How to deal with negative thoughts? Unhealthy and negative thought patterns lead to negative thinking. Constant negative thinking for an extended period leads to depression. Therefore, people should learn to deal with negative thinking and also learn how to convert them into positive ones.
To learn how to deal with negative thoughts, one needs to understand how many kinds of negative thinking there are.
1. Thinking in which people consider themselves either as perfect or a total failure.
This category people always want to be perfect. They have their standards of perfections and as such never accept the things below that level. If their targets cannot reach that level, they consider themselves as failures.
‘If this does not come out to be perfect, I will always remain a failure.’
2. Everyone, at some phase of life, has to face failures. There are a few people when they fail in lives, begin to over generalise themselves as losers. They start believing that they will never succeed in life.
‘ I am not able to play the guitar so I will never get success in anything else.’
3. People who focus on negative events happened in their lives and ignore positive events, always remain negative. They notice only the thing that went wrong, rather than all the things that went right.
4. Some people jump to the conclusion without even trying to accomplish a job to be done. They label themselves as failures, idiots and losers who are good for nothing.
Example. ‘I am so incompetent at this job that I shall spoil everything.’
5. We have seen a few people who are adamant about their self-created rules and regulations. If they face such a situation where they have to break those rules, they find it hard to accept it. They consider such an act as unethical and start thinking negatively about them.
The above are the different categories of negative thought patterns. Once a person identifies the way he/she thinks which contribute to negative thinking they can quickly change their thoughts from negative to positive. People need to ask some questions to control their emotions.
1) People must focus on their feelings and ask themselves precisely what they are thinking at that moment of time.
2) Why are they feeling that way? Do they have the evidence whether the thought is true or false?
By logical reasoning, people must think whether the feelings are reasonable or not.
3) It is good to reconsider that situation to understand whether it is okay to take the things too far or the real situation is a bit different and not so significant as they were thinking.
4) People can imagine some other person to be in the same position.

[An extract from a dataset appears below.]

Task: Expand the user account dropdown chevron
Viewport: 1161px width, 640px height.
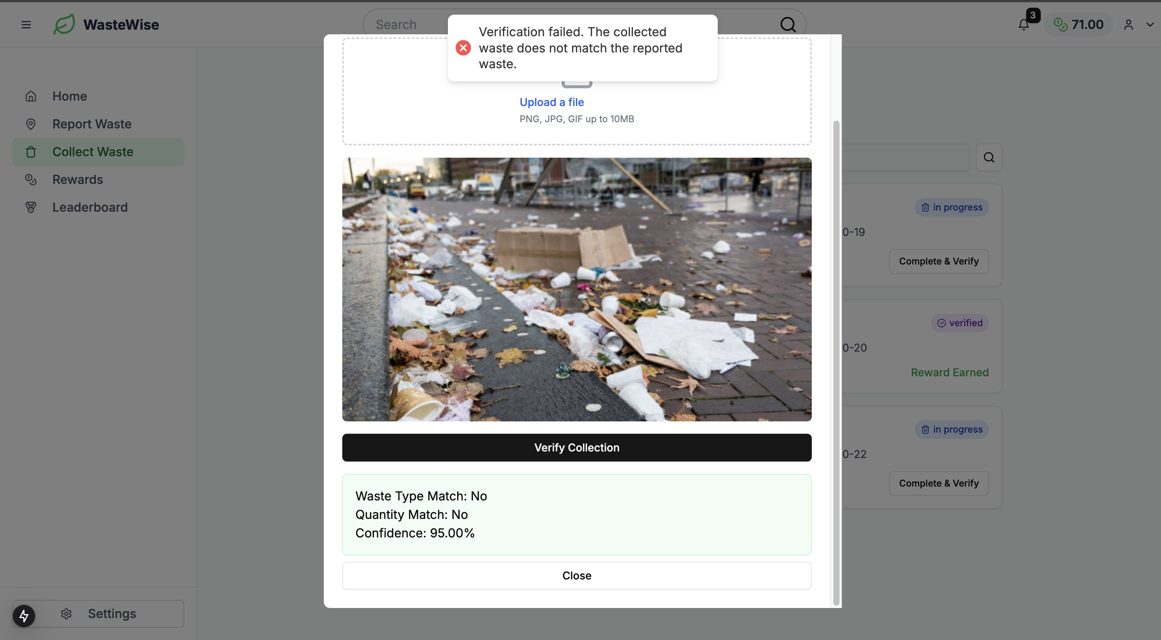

And then they should ponder whether that person would have reacted in the same way or take some other action.
5) Everyone must work to figure out some other way of looking at the situation.
They may guess some new and creative alternative explanation. Reasoning in a different way would keep the thoughts away from becoming irrational.
So, the next time when anyone feels a negative emotion, he/she must write the following things:
Step 1. Write about the feeling,
Step 2. Write the spontaneous reaction one feels,
Step 3. Instead of doing this, I will do this.